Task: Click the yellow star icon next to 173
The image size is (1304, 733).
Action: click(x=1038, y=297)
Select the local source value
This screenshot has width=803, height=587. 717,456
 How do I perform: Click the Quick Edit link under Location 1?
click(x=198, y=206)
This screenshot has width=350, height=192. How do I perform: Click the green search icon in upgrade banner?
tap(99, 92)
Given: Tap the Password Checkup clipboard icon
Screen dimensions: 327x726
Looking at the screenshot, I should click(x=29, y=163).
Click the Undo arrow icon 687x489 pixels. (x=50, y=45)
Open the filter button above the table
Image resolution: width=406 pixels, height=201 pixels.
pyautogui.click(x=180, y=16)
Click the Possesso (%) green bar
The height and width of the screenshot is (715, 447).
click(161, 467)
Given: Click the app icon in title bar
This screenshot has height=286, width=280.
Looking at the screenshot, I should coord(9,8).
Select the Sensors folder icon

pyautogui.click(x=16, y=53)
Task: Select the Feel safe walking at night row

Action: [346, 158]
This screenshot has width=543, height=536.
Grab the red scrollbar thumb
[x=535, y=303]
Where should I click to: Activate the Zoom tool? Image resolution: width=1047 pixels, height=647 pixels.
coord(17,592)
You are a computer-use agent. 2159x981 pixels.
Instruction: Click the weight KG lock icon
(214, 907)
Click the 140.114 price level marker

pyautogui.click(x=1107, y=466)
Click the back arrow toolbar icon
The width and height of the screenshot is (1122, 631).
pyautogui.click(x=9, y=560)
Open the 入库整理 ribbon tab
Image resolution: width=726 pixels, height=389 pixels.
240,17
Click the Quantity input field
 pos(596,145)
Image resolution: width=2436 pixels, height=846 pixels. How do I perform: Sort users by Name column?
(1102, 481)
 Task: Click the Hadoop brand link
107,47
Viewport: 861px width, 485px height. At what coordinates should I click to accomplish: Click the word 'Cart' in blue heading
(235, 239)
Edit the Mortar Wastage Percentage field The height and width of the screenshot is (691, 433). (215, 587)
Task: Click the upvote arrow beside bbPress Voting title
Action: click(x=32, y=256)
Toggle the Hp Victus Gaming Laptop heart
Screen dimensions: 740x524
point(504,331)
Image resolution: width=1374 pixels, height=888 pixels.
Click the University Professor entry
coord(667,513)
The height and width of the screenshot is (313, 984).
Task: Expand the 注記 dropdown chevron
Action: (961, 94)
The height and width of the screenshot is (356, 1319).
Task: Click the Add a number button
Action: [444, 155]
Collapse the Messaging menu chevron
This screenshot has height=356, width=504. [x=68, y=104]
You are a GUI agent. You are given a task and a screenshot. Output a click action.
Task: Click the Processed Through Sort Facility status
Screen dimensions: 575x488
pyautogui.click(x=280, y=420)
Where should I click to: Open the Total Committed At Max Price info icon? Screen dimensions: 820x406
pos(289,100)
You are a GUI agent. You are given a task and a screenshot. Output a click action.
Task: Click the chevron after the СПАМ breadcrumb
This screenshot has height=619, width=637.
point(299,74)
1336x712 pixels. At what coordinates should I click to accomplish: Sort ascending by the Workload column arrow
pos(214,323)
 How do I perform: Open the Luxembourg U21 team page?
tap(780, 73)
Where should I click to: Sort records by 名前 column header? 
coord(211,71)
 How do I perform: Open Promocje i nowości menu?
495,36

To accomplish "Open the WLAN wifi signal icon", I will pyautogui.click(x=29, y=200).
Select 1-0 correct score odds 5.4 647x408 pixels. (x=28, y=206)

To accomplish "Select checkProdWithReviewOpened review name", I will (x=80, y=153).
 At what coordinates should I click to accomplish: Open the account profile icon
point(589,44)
##############################
Your objective:
So that nothing is lost, retype every entry in the listing above exactly.

Response for this exercise:
Task: Click the yellow star icon next to 173
The image size is (1304, 733).
Action: click(x=1038, y=297)
Select the local source value
This screenshot has width=803, height=587. 717,456
 How do I perform: Click the Quick Edit link under Location 1?
click(x=198, y=206)
This screenshot has width=350, height=192. How do I perform: Click the green search icon in upgrade banner?
tap(99, 92)
Given: Tap the Password Checkup clipboard icon
Screen dimensions: 327x726
Looking at the screenshot, I should click(x=29, y=163).
Click the Undo arrow icon 687x489 pixels. (x=50, y=45)
Open the filter button above the table
Image resolution: width=406 pixels, height=201 pixels.
pyautogui.click(x=180, y=16)
Click the Possesso (%) green bar
The height and width of the screenshot is (715, 447).
click(161, 467)
Given: Click the app icon in title bar
This screenshot has height=286, width=280.
Looking at the screenshot, I should coord(9,8).
Select the Sensors folder icon

pyautogui.click(x=16, y=53)
Task: Select the Feel safe walking at night row

Action: [346, 158]
This screenshot has width=543, height=536.
Grab the red scrollbar thumb
[x=535, y=303]
Where should I click to: Activate the Zoom tool? Image resolution: width=1047 pixels, height=647 pixels.
coord(17,592)
You are a computer-use agent. 2159x981 pixels.
Instruction: Click the weight KG lock icon
(214, 907)
Click the 140.114 price level marker

pyautogui.click(x=1107, y=466)
Click the back arrow toolbar icon
The width and height of the screenshot is (1122, 631).
pyautogui.click(x=9, y=560)
Open the 入库整理 ribbon tab
Image resolution: width=726 pixels, height=389 pixels.
240,17
Click the Quantity input field
 pos(596,145)
Image resolution: width=2436 pixels, height=846 pixels. How do I perform: Sort users by Name column?
(1102, 481)
 Task: Click the Hadoop brand link
107,47
Viewport: 861px width, 485px height. At what coordinates should I click to accomplish: Click the word 'Cart' in blue heading
(235, 239)
Edit the Mortar Wastage Percentage field The height and width of the screenshot is (691, 433). (215, 587)
Task: Click the upvote arrow beside bbPress Voting title
Action: click(x=32, y=256)
Toggle the Hp Victus Gaming Laptop heart
Screen dimensions: 740x524
point(504,331)
Image resolution: width=1374 pixels, height=888 pixels.
Click the University Professor entry
coord(667,513)
The height and width of the screenshot is (313, 984).
Task: Expand the 注記 dropdown chevron
Action: (961, 94)
The height and width of the screenshot is (356, 1319).
Task: Click the Add a number button
Action: [444, 155]
Collapse the Messaging menu chevron
This screenshot has height=356, width=504. [x=68, y=104]
You are a GUI agent. You are given a task and a screenshot. Output a click action.
Task: Click the Processed Through Sort Facility status
Screen dimensions: 575x488
pyautogui.click(x=280, y=420)
Where should I click to: Open the Total Committed At Max Price info icon? Screen dimensions: 820x406
pos(289,100)
You are a GUI agent. You are given a task and a screenshot. Output a click action.
Task: Click the chevron after the СПАМ breadcrumb
This screenshot has height=619, width=637.
point(299,74)
1336x712 pixels. At what coordinates should I click to accomplish: Sort ascending by the Workload column arrow
pos(214,323)
 How do I perform: Open the Luxembourg U21 team page?
tap(780, 73)
Where should I click to: Sort records by 名前 column header? 
coord(211,71)
 How do I perform: Open Promocje i nowości menu?
495,36

To accomplish "Open the WLAN wifi signal icon", I will pyautogui.click(x=29, y=200).
Select 1-0 correct score odds 5.4 647x408 pixels. (x=28, y=206)

To accomplish "Select checkProdWithReviewOpened review name", I will (x=80, y=153).
 At what coordinates should I click to accomplish: Open the account profile icon
point(589,44)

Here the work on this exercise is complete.